The current study aimed to estimate the overall survival (OS) and the relapse-free survival (RFS) of patients with HER2-positive non-metastatic breast cancer treated with adjuvant trastuzumab in a US clinical setting and to compare this information with that observed in the pivotal B-31/N9831trials. To this end, an algorithm to identify breast cancer relapses in administrative claims data was developed and validated against clinical data extracted from a US breast cancer registry.
Methods
Data sources
The study used US Department of Defense (DOD) de-identified patient data, covering records from 01/01/2003 to 12/31/2012, obtained from the Military Health System (MHS). MHS contains comprehensive health-related data (inpatient and outpatient healthcare service records, prescription records, and demographic information) on over 9.5 million beneficiaries, including DOD service members, retirees, and their dependents (Guide for DoD Researchers on Using MHS Data 2012). Data were collected from the MHS Data Repository (MDR) claims and clinical database, which includes the Defense Enrollment Eligibility Reporting System (DEERS), and the DOD Automated Central Tumor Registry (ACTUR) (see Additional file 1: Supplemental Methods).

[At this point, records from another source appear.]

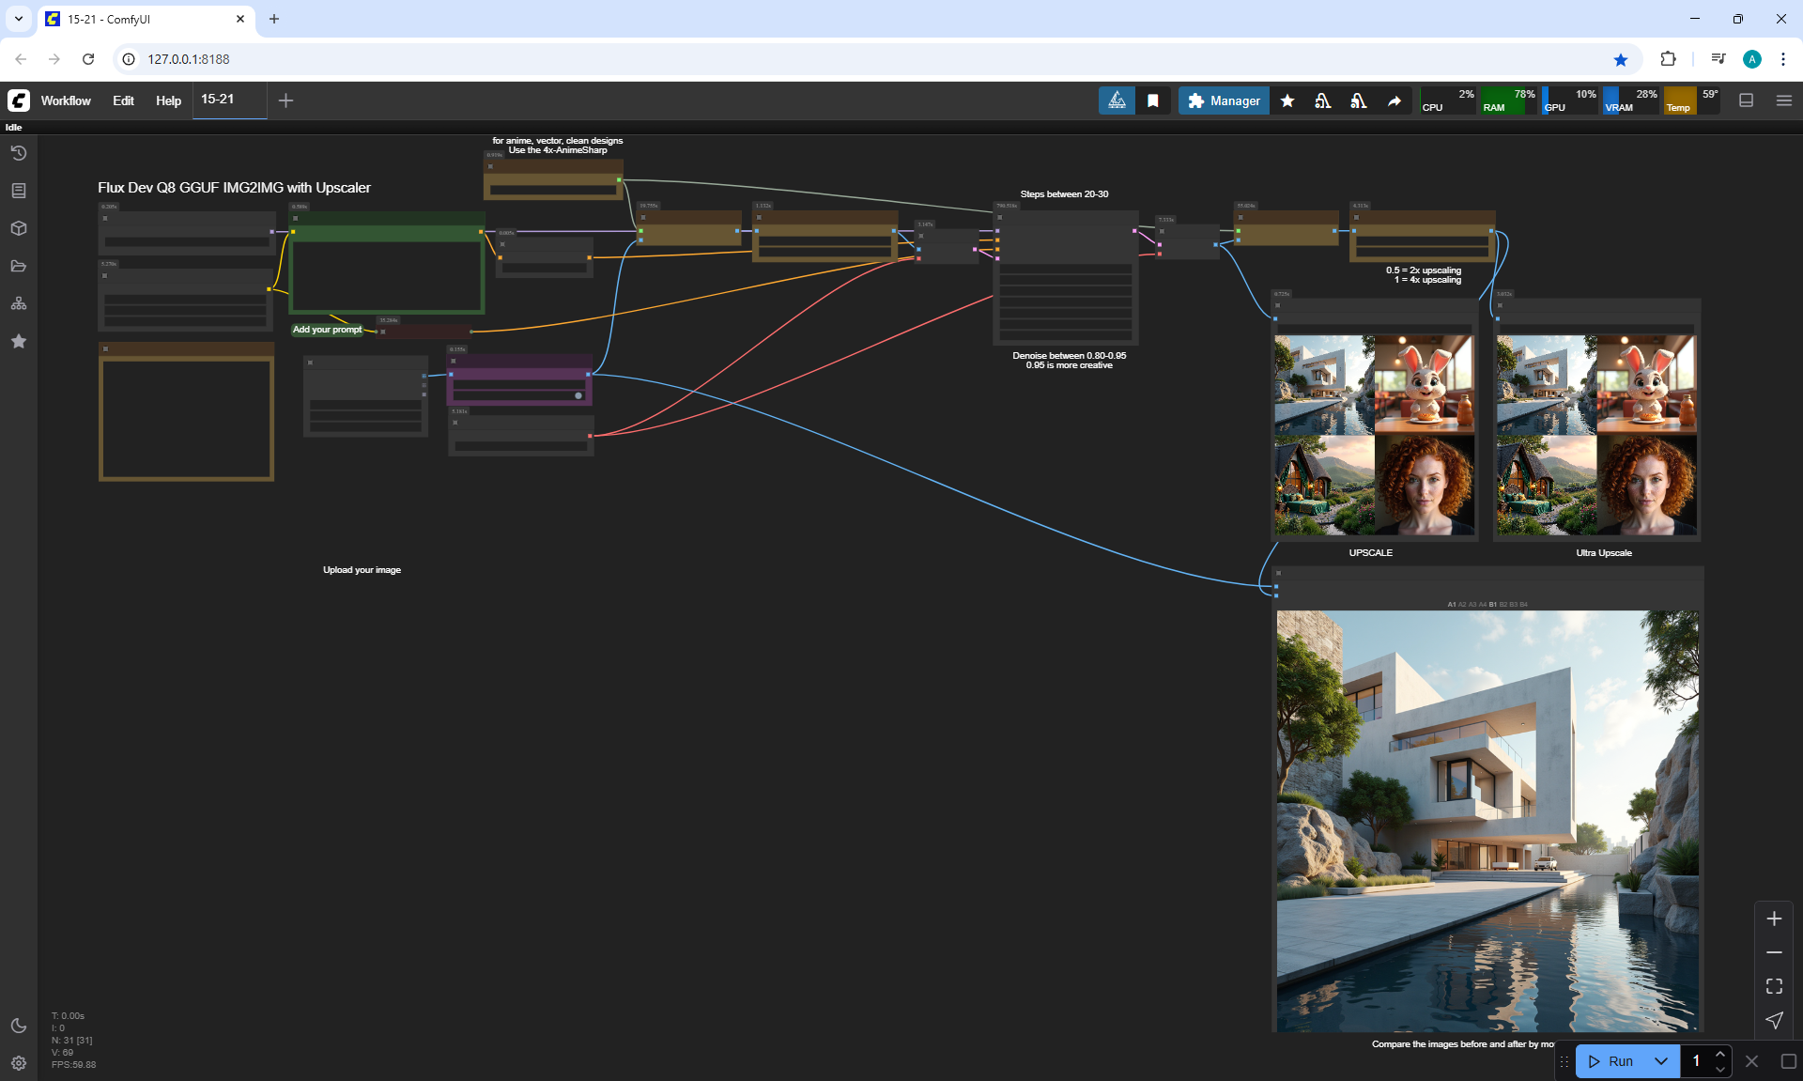Toggle the bottom panel icon
This screenshot has width=1803, height=1081.
click(x=1747, y=100)
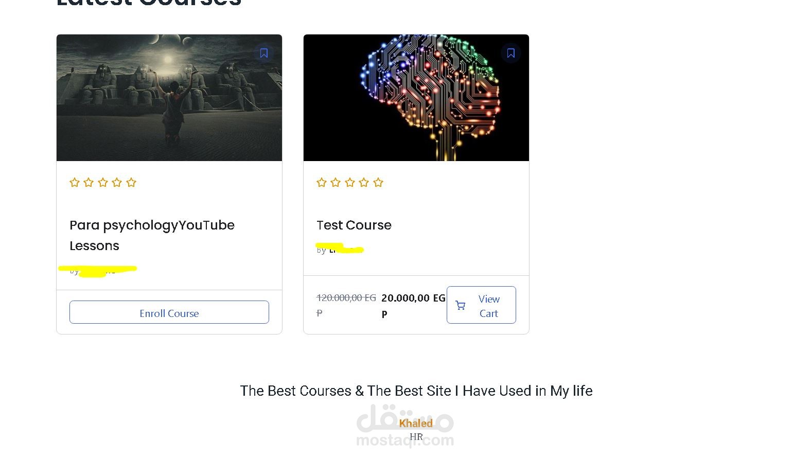Rate Para psychology course one star
This screenshot has width=811, height=458.
coord(75,182)
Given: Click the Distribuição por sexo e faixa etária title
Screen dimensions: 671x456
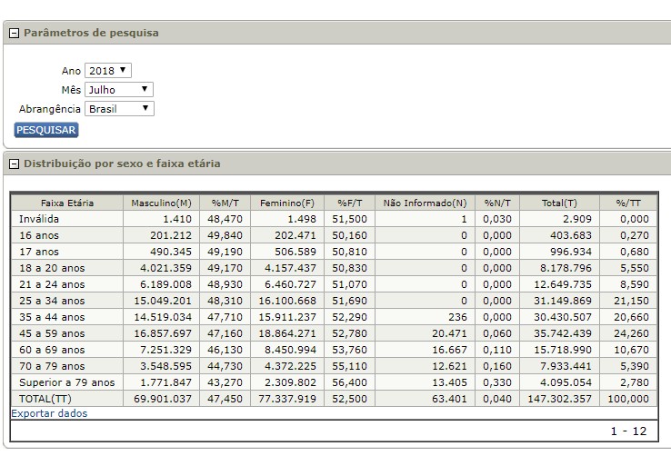Looking at the screenshot, I should (x=121, y=164).
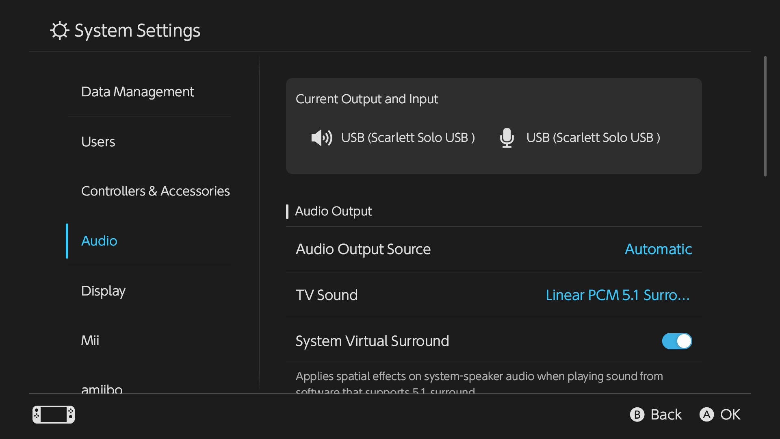Switch to Display settings
The height and width of the screenshot is (439, 780).
click(103, 291)
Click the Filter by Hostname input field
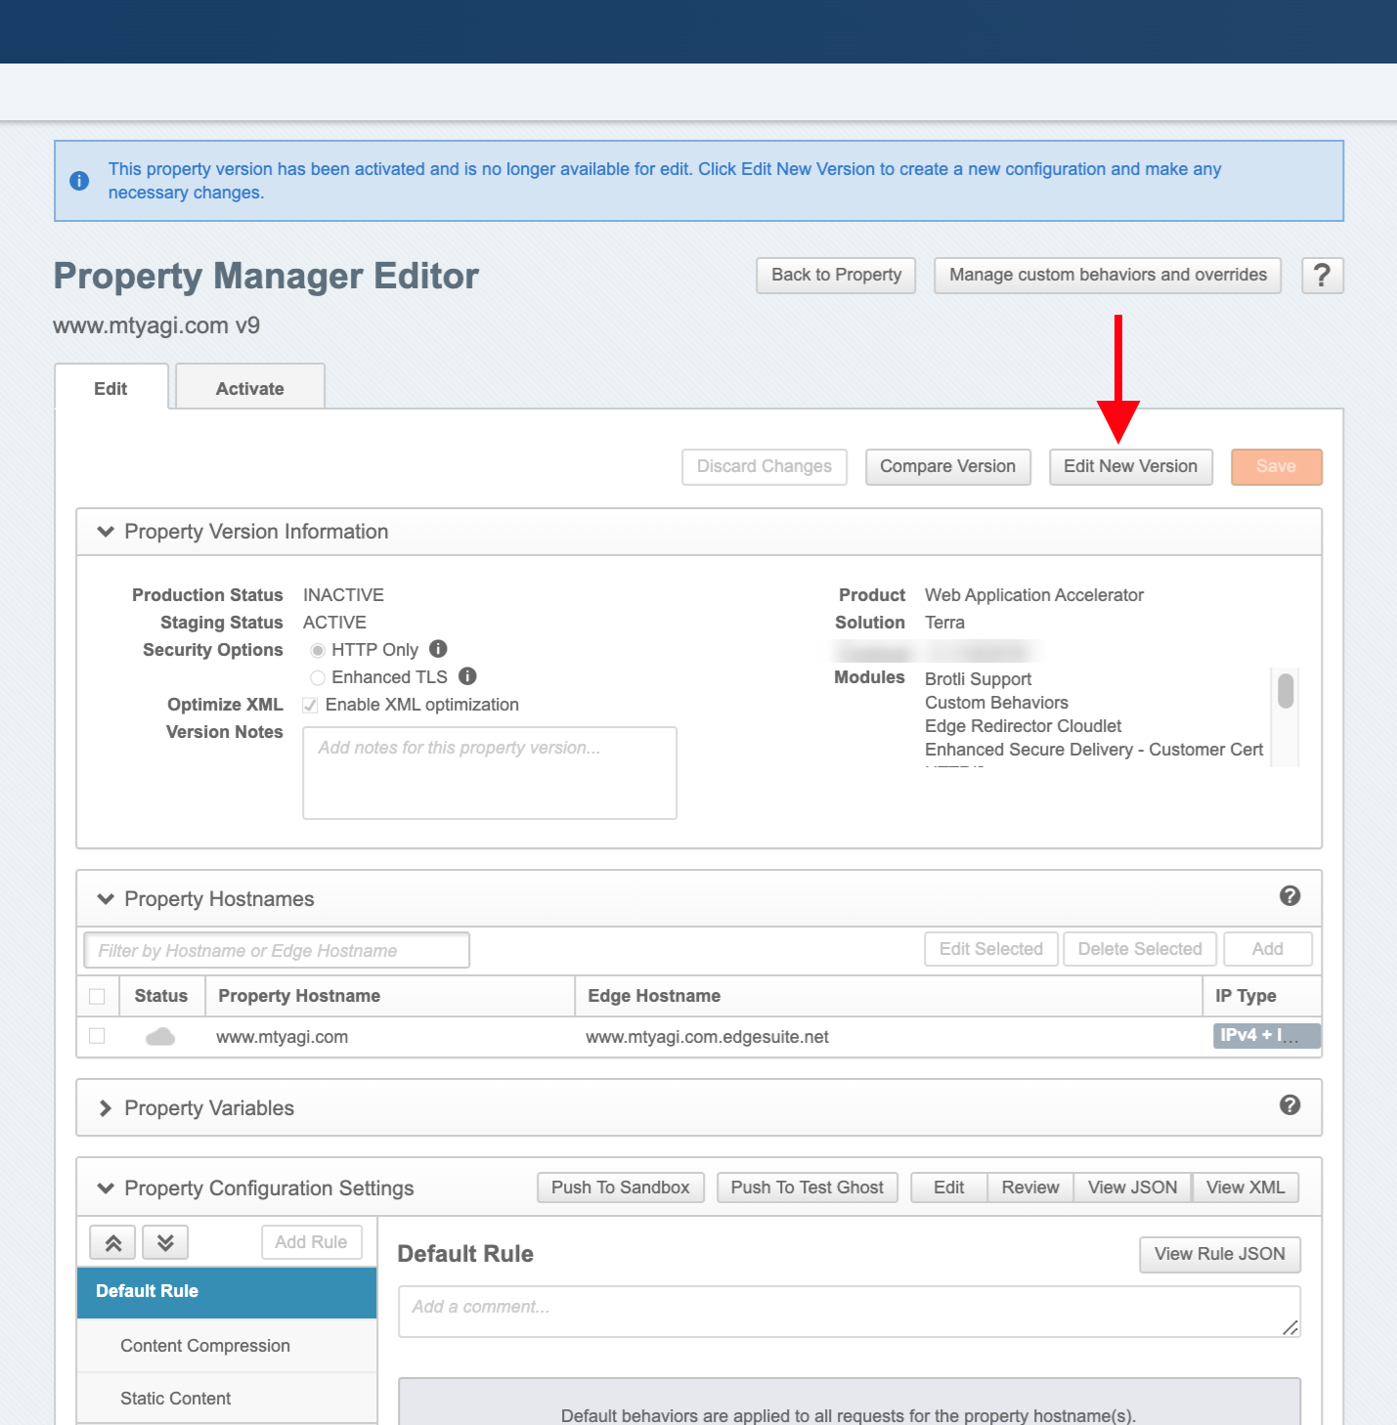 [x=277, y=949]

Selection of study samples
Adult women receiving trastuzumab alone or in combination with other drugs as adjuvant therapy for non-metastatic breast cancer were selected from the MDR database based on criteria described in Fig. 1 (study sample). Because ACTUR records contain clinical information on breast cancer relapse, the subset of patients from the study sample that had records in the ACTUR (registry sub-sample) was selected to validate the study’s relapse algorithm.

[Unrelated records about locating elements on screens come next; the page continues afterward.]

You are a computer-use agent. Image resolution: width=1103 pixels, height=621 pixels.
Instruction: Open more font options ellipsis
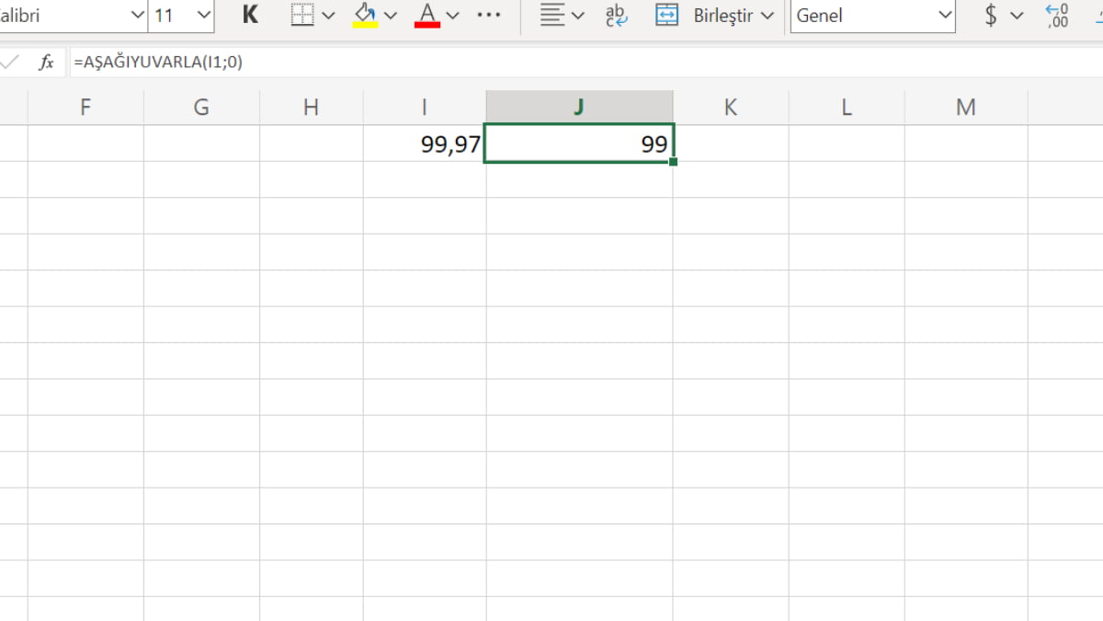pos(489,16)
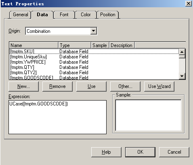This screenshot has width=193, height=165.
Task: Sort list by Name column header
Action: pyautogui.click(x=34, y=45)
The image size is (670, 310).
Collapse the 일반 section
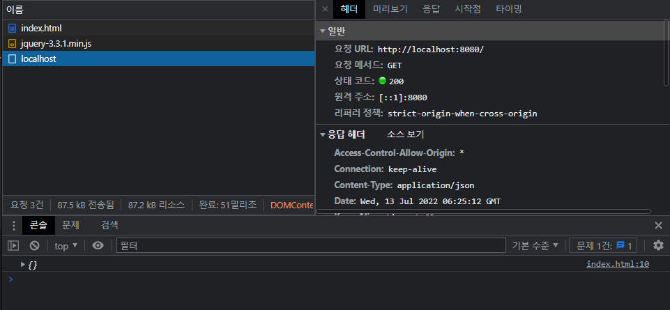pyautogui.click(x=323, y=31)
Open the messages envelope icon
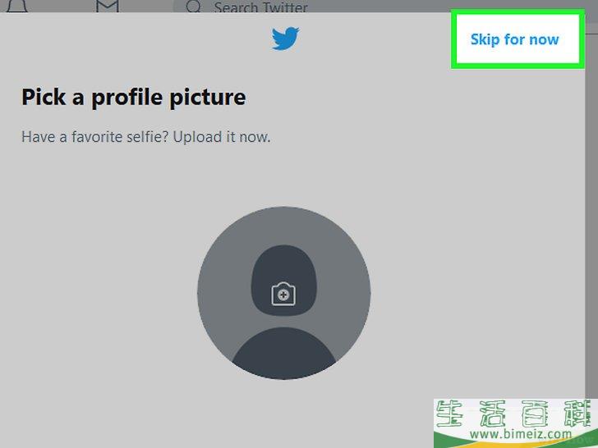This screenshot has height=448, width=598. click(x=107, y=5)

Sample selection flowchart. Note The following international classification of diseases, ninth revision, clinical modification (ICD-9-CM) codes were used to identify female breast cancer: 174.x for primary female breast cancer and codes 196.x-199.x for secondary neoplasm, excluding 196.0, 196.1, 196.3 and 198.2, which may be used to indicate locally advanced breast cancer
Outcomes and statistical analyses
OS and RFS
The study outcomes were OS and RFS following trastuzumab initiation after breast cancer diagnosis (index trastuzumab, either adjuvant or neoadjuvant). OS and RFS were analyzed in the study sample and the registry sub-sample using time-to-event methods; event time was defined as the time between the index trastuzumab and death from any cause for OS, and relapse or death from any cause for RFS. Patients’ observation periods were censored if they reached the end of the study period (12/31/2012) or lost continuous healthcare coverage without a relapse and/or death event. Date of death was extracted from DEERS via the MDR. An algorithm was developed (described below) to identify relapses in claims data.

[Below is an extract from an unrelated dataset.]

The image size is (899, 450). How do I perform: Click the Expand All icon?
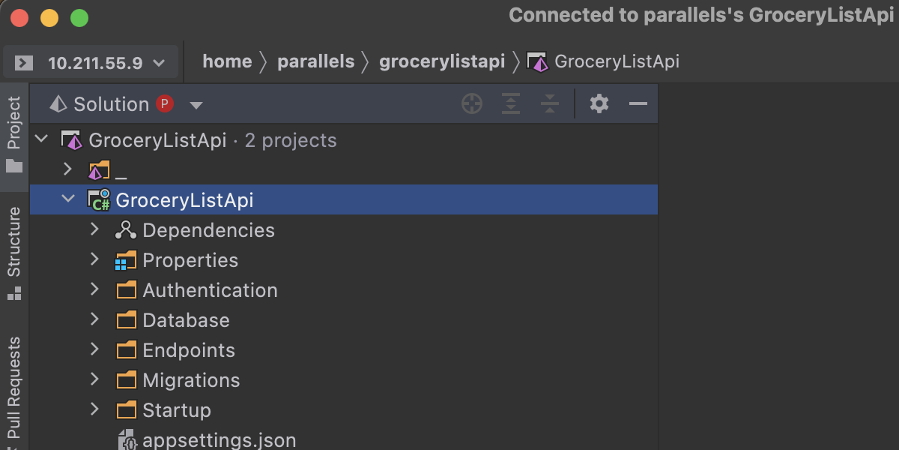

OS and RFS rates at 3, 4, 5 and 6 years after index trastuzumab were extracted from the Kaplan–Meier survival curves for the study sample and registry sub-sample. The Kaplan–Meier survival curves from the B-31/N9831trials were extracted for comparison purposes using the GetData Graph Digitizer software (Fedorov 2014) from Perez et al. (2014) and Romond et al. (2012).
Relapse algorithm: definition and validation
The algorithm developed to identify relapses in claims data was adapted from previously published algorithms (Chubak et al. 2012; Cheng et al. 2012) to the specifics of adjuvant trastuzumab treatment in non-metastatic breast cancer (see Additional file 1: Supplemental Methods). The patient follow-up was divided in two periods: Period 1, corresponding to the recommended 52-week trastuzumab treatment course (Genentech 2014) (after excluding temporary interruptions in trastuzumab use due to recovery from surgery and/or gaps of <90 days between trastuzumab infusions); and Period 2, corresponding to the remaining follow-up. Four indicators were used to identify relapses in the algorithm: (1) ≥2 independent diagnoses of secondary neoplasm (see Fig. 1 for definition) that were <60 days apart, either in Period 1 or 2; (2) chemotherapy restart in Period 1 after a gap of ≥90 days in treatment; (3) chemotherapy or trastuzumab restart at any time in Period 2; and (4) hormonal therapy initiation in Period 2 for patients who did not use hormonal therapy in Period 1. In some rare cases, these four indicators may signal the presence of a new primary cancer (i.e., new cancer that is not a metastasis of the breast cancer). To avoid counting new primary cancers as breast cancer relapses, the four indicators above were discarded if they were preceded by a new primary cancer diagnosis (i.e., ICD-9-CM 140.x-209.x, excluding codes for breast cancer and/or secondary neoplasm). Additionally, indicators based on one chemotherapy or trastuzumab treatment were discarded if they were not followed by second infusion/injection/prescription fill within 30 days of the chemotherapy or trastuzumab restart. The relapse date corresponded to the date of the earliest observed indicator.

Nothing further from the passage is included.